(Data extracted from a collection)
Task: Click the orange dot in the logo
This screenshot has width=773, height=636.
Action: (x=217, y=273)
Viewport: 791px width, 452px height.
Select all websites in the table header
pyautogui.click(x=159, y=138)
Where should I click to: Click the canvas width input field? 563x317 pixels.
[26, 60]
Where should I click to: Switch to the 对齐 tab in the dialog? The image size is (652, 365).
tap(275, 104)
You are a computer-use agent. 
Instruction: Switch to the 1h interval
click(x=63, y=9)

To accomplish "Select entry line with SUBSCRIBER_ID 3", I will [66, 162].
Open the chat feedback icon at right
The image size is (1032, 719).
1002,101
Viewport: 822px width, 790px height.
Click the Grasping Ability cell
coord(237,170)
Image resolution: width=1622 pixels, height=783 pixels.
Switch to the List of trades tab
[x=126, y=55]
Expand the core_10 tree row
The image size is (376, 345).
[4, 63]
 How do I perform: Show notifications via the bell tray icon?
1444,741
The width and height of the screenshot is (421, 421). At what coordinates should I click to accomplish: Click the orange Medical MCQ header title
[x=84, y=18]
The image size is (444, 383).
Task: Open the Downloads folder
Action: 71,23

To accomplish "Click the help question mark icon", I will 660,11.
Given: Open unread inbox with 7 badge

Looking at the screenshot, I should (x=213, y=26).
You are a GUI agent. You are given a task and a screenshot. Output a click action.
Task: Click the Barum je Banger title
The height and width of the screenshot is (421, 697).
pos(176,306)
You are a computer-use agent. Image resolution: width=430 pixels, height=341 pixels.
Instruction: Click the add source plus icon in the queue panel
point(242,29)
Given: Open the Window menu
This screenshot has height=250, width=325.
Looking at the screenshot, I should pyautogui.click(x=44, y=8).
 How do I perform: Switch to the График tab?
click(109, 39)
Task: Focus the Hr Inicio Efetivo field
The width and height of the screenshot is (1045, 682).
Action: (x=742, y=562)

### ACTION ITEM
Locate the word "computer" in the records above, and return each line that has it.

### ANSWER SPACE
You are a computer-use agent. 
You are a computer-use agent. Image resolution: width=430 pixels, height=341 pixels.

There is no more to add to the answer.